--- RECORD LIST ---

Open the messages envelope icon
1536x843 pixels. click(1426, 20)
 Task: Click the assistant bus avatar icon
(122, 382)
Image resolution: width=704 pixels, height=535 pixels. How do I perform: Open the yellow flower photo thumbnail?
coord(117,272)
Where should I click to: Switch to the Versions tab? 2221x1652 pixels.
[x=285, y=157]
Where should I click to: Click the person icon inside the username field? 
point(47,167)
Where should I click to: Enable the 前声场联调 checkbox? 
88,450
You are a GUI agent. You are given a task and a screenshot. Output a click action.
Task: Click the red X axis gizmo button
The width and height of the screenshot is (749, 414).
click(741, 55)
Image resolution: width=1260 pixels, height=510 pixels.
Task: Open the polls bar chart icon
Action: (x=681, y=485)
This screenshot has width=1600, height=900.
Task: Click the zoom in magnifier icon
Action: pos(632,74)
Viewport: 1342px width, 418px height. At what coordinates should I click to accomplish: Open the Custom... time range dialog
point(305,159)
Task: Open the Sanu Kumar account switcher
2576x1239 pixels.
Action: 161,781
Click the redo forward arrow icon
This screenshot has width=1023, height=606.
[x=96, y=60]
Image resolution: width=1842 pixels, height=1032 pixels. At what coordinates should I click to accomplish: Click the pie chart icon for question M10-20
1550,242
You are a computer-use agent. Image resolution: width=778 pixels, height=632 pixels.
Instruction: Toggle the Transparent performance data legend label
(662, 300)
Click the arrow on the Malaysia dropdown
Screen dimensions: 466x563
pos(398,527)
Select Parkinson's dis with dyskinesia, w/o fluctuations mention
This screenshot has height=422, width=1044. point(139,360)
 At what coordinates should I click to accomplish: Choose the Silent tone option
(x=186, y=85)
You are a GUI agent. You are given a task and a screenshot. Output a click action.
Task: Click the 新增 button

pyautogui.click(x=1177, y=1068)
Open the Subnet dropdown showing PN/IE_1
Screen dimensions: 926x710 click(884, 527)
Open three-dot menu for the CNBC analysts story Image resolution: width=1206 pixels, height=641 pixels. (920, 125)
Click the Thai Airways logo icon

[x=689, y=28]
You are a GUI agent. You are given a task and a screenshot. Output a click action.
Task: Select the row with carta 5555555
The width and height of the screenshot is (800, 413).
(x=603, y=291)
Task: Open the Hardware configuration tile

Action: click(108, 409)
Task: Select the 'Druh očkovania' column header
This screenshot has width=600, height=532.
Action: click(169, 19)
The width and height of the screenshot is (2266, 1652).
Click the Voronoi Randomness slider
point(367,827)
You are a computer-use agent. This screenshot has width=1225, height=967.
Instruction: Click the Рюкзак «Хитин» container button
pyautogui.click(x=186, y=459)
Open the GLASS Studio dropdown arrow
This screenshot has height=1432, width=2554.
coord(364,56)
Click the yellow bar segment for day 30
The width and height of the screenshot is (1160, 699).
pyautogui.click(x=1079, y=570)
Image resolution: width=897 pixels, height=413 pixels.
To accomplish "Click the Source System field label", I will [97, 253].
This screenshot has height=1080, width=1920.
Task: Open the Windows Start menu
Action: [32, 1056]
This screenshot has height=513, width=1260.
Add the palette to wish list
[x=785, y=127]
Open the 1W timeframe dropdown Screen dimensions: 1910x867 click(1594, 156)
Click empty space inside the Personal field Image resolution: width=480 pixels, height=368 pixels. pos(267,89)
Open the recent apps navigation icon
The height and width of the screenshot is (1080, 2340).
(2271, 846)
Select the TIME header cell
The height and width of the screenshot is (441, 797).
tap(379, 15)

---

SET PROBLEM
Format the entries from the beginning through the line containing "Action: pos(632,74)", inclusive, as a numbered list, leaving out any blank lines.

COMPLETED EXERCISE
1. Open the messages envelope icon
2. 1536x843 pixels. click(1426, 20)
3.  Task: Click the assistant bus avatar icon
4. (122, 382)
5. Image resolution: width=704 pixels, height=535 pixels. How do I perform: Open the yellow flower photo thumbnail?
6. coord(117,272)
7. Where should I click to: Switch to the Versions tab? 2221x1652 pixels.
8. [x=285, y=157]
9. Where should I click to: Click the person icon inside the username field? 
10. point(47,167)
11. Where should I click to: Enable the 前声场联调 checkbox? 
12. 88,450
13. You are a GUI agent. You are given a task and a screenshot. Output a click action.
14. Task: Click the red X axis gizmo button
15. The width and height of the screenshot is (749, 414).
16. click(741, 55)
17. Image resolution: width=1260 pixels, height=510 pixels.
18. Task: Open the polls bar chart icon
19. Action: (x=681, y=485)
20. This screenshot has width=1600, height=900.
21. Task: Click the zoom in magnifier icon
22. Action: pos(632,74)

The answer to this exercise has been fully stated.